One of the new friendships I developed is my with my best friend Jamie.
He told me on Monday is he moving! He will be moving back to Nashville. It’s a great move for him and I am very excited for this opportunity. He loves the Lord and is going to be able to do ministry full time. Working with guys that have been through similar situations he has been through. (Maybe soon I will be able to share his story here…of course with his permission!) A few weeks ago I had a conversation with him about how I am just getting to the point in my friendships with him, Amy (my other best friend) and a couple of other friends where I feel that I can be more vulnerable and that they will love me despite my faults, decisions, and my sometimes craziness. (Yes, I have times of craziness!) While talking to Jamie about this I told him it was hard to open up b/c “people always leave”. I knew he would be moving at some point and I was cheating myself out of a deeper friendship with him because of my fear that when he moved he wouldn’t want to be friends anymore. Which of course is not true but insecurity and fear had set in.
I had to go to prayer.
It was the only way I knew how to over come the insecurities and fear. I needed to learn yet again to trust in the Lord with my whole heart.

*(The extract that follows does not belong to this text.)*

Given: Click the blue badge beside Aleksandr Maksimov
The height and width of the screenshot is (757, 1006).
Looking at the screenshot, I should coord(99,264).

I have had other friends move before. Close, dear friends that I wish I could go and have a cup of coffee with weekly. And of course, I have been the one to leave as well.
(Oh how I wish I could travel to each place that my close friends live! I would be in Switzerland one week, Oregon, LA and of course Nashville the following weeks!)
It’s not an easy thing to watch a friend move but, I am excited for Jamie. This is a great opportunity for him! And yes, for the record I will be sad for a bit. But that’s okay right?